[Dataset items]
----------------

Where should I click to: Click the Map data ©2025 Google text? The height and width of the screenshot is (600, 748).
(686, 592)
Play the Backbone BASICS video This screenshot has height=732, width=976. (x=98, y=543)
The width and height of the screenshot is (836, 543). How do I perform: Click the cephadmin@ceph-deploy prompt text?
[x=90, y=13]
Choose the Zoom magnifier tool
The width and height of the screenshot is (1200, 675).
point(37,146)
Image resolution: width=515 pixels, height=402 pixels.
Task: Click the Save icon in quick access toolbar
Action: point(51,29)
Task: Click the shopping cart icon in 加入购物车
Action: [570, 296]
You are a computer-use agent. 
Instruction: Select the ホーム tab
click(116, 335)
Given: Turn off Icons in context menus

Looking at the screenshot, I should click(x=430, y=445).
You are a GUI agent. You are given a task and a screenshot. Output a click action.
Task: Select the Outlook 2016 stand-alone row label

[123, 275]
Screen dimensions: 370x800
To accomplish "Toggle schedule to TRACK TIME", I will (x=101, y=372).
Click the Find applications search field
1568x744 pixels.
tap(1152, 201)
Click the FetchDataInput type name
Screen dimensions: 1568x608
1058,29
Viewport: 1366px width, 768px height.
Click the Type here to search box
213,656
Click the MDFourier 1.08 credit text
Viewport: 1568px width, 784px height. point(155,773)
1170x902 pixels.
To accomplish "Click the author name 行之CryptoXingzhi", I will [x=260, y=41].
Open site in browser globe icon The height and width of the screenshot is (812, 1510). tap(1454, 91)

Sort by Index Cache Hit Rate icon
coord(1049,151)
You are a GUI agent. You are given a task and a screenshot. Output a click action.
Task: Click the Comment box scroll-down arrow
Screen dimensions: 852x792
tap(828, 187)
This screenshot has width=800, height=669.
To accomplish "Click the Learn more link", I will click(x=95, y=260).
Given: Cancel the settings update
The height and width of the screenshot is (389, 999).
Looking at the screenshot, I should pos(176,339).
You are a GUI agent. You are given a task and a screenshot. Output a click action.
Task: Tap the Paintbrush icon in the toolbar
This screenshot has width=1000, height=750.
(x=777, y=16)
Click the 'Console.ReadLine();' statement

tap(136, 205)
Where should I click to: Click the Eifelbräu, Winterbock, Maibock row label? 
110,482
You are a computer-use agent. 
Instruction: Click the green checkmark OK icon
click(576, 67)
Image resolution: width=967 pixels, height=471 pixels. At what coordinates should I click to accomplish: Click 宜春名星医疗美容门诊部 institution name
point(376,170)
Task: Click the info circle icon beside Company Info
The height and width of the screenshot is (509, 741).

----------------

_What is being asked_
Exactly reproduce every record.

_Task answer_
Where should I click to: Click the Map data ©2025 Google text? The height and width of the screenshot is (600, 748).
(686, 592)
Play the Backbone BASICS video This screenshot has height=732, width=976. (x=98, y=543)
The width and height of the screenshot is (836, 543). How do I perform: Click the cephadmin@ceph-deploy prompt text?
[x=90, y=13]
Choose the Zoom magnifier tool
The width and height of the screenshot is (1200, 675).
point(37,146)
Image resolution: width=515 pixels, height=402 pixels.
Task: Click the Save icon in quick access toolbar
Action: point(51,29)
Task: Click the shopping cart icon in 加入购物车
Action: [570, 296]
You are a computer-use agent. 
Instruction: Select the ホーム tab
click(116, 335)
Given: Turn off Icons in context menus

Looking at the screenshot, I should click(x=430, y=445).
You are a GUI agent. You are given a task and a screenshot. Output a click action.
Task: Select the Outlook 2016 stand-alone row label

[123, 275]
Screen dimensions: 370x800
To accomplish "Toggle schedule to TRACK TIME", I will (x=101, y=372).
Click the Find applications search field
1568x744 pixels.
tap(1152, 201)
Click the FetchDataInput type name
Screen dimensions: 1568x608
1058,29
Viewport: 1366px width, 768px height.
Click the Type here to search box
213,656
Click the MDFourier 1.08 credit text
Viewport: 1568px width, 784px height. point(155,773)
1170x902 pixels.
To accomplish "Click the author name 行之CryptoXingzhi", I will [x=260, y=41].
Open site in browser globe icon The height and width of the screenshot is (812, 1510). tap(1454, 91)

Sort by Index Cache Hit Rate icon
coord(1049,151)
You are a GUI agent. You are given a task and a screenshot. Output a click action.
Task: Click the Comment box scroll-down arrow
Screen dimensions: 852x792
tap(828, 187)
This screenshot has width=800, height=669.
To accomplish "Click the Learn more link", I will click(x=95, y=260).
Given: Cancel the settings update
The height and width of the screenshot is (389, 999).
Looking at the screenshot, I should pos(176,339).
You are a GUI agent. You are given a task and a screenshot. Output a click action.
Task: Tap the Paintbrush icon in the toolbar
This screenshot has width=1000, height=750.
(x=777, y=16)
Click the 'Console.ReadLine();' statement

tap(136, 205)
Where should I click to: Click the Eifelbräu, Winterbock, Maibock row label? 
110,482
You are a computer-use agent. 
Instruction: Click the green checkmark OK icon
click(576, 67)
Image resolution: width=967 pixels, height=471 pixels. At what coordinates should I click to accomplish: Click 宜春名星医疗美容门诊部 institution name
point(376,170)
Task: Click the info circle icon beside Company Info
The height and width of the screenshot is (509, 741).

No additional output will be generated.